Studio visit with Risk, Estevan Oriol & Jim Evans. Photographed for Flood Mag.

Studio visit with Risk, Estevan Oriol & Jim Evans. Photographed for Flood Mag.

Jim Evans’ work in LA dates back to the early-’70s—when he worked on classic album covers for The Beach Boys, Robbie Krieger, and Neil Young, among others—before creating the TAZ collective in the late-’80s. As TAZ, Evans produced hundreds of concert posters that helped define the look of the alternative rock era for artists including Rage Against the Machine, Beastie Boys, and Beck. A frequent collaborator with RISK, Evans also operates the Division 13 Design Group, producing web campaigns for films ranging from Spider-Man: No Way Home to Space Jam: A New Legacy.

Since Southern California has profoundly impacted each artist’s work—from car and surf culture to their connections to LA rock, punk, and hip-hop—we had to get them together for this special issue to share their stories about creating art in our city.    

One connective element with all three of you is the integral role music played in your careers. What are some of your earliest connections to music in Los Angeles, and how did that help shape your career?  

RISK: I was raised in New Orleans. My uncle was in a band and he introduced me to rock music at a very, very young age. I was a kid and I’d sit in the room while they practiced, seeing people doing drugs and drinking. I got infatuated with Led Zeppelin, and I just loved rock music. So I came out here and I used to go up to Sunset to the Whisky and Gazzari’s and the Rainbow and all of these places. The beginning of heavy metal glam rock with Mötley Crüe and all that stuff was just starting, so I got to meet a lot of these bands because I’d be out tagging and they’d be out putting out fliers. Living in Hollywood and having a studio there, running around with those people, as we’d grow up together and become successful, we’d feed each other. If they needed an artist they’d call RISK. I just became the graffiti artist for the rock stars. Like Aerosmith and Joe Perry and stuff would call me up, we’d hang out, I’d take them bombing.

### [RECORDED DATA]
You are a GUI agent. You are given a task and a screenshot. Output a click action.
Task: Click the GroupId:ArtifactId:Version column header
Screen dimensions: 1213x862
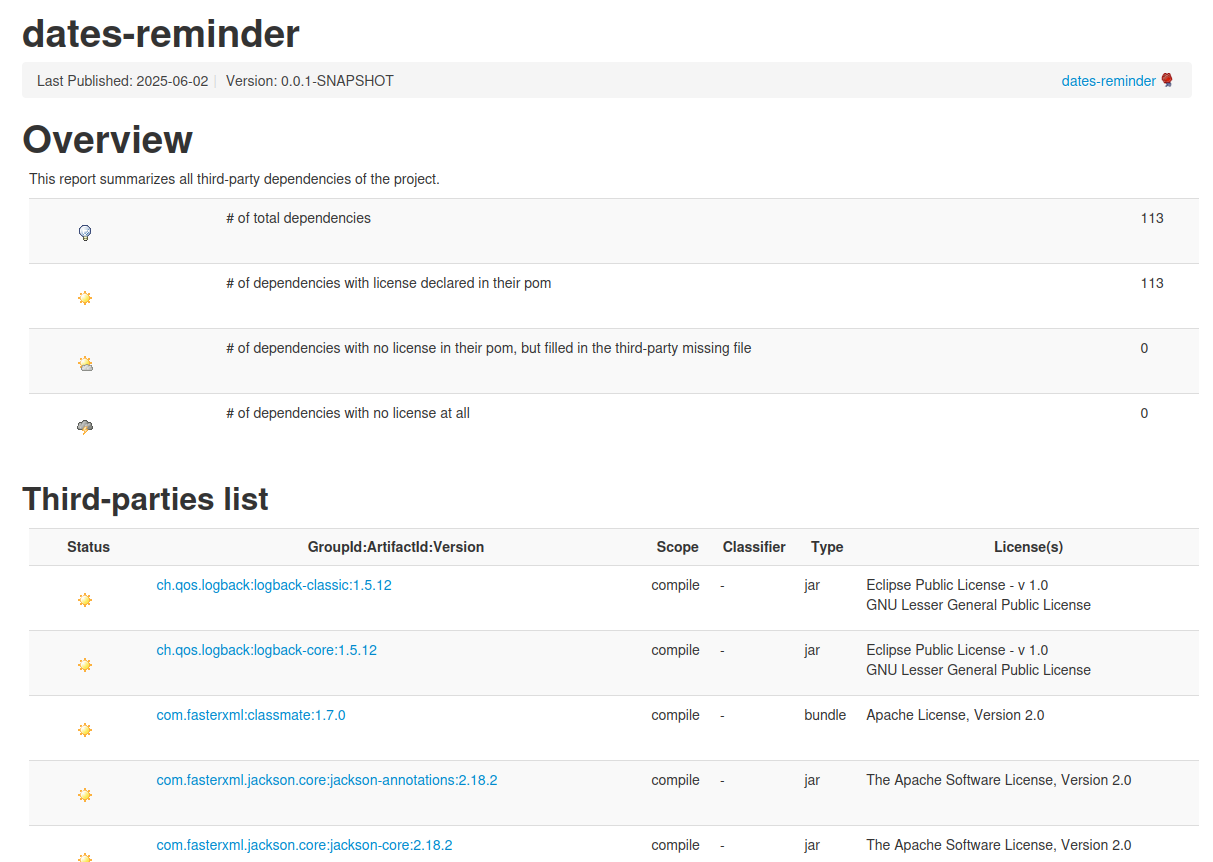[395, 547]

* * *

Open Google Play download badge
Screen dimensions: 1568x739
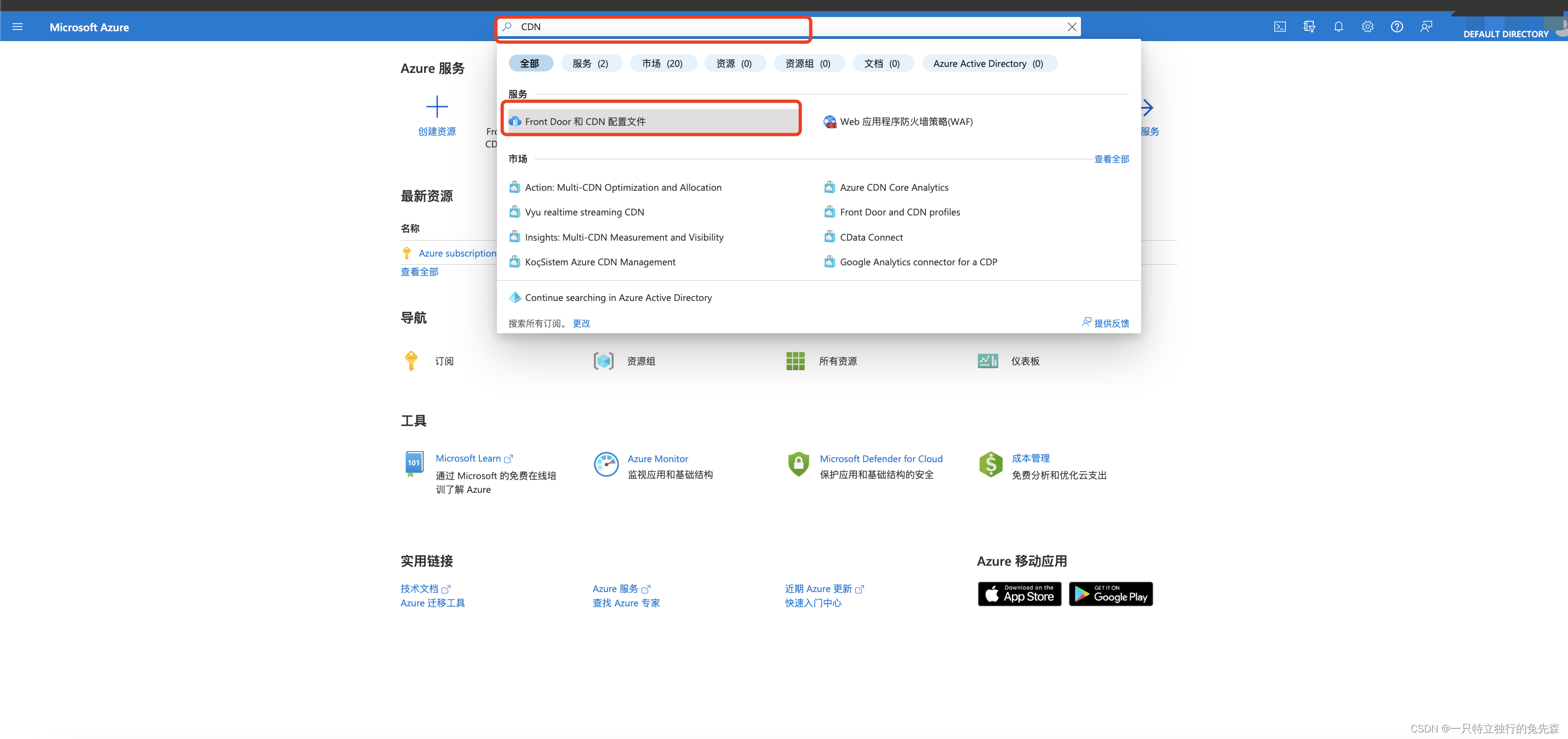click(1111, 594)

### [WRITTEN TASKS]
**1)** In the studio visit interview, what collective did Jim Evans create in the late-'80s?
**2)** Pick up the studio visit interview with Risk, Estevan Oriol, and Jim Evans, and continue it from the end of RISK's answer.
The items aren't needed here.

### [IN RESPONSE]
**1)** The TAZ collective.

**2)**
It just kind of happened naturally. I ran away when I was 16 or something like that. I lived on couches in Venice Beach and then the punk rock thing was starting. I thought that was super cool because LA was making its own style in graffiti writing. I contribute that to LA being very aggressive with punk rock, whereas New York was hip-hop. If you look at my style it’s very derivative of New York because I grew up with only hip-hop graffiti. I was mimicking the trains, and then the younger generation started getting these sharp lines and these jagged edges and all this stuff. I was like, this has to be the punk rock influence, especially from Venice Beach, because Venice was such a mecca for graffiti at that time. Suicidal Tendencies and all these cliques we were in.

Studio visit with Risk, Estevan Oriol & Jim Evans. Photographed for Flood Mag.

Risk

You also did the set designs early in your career for several music videos. Michael Jackson, Ice Cube, Chili Peppers....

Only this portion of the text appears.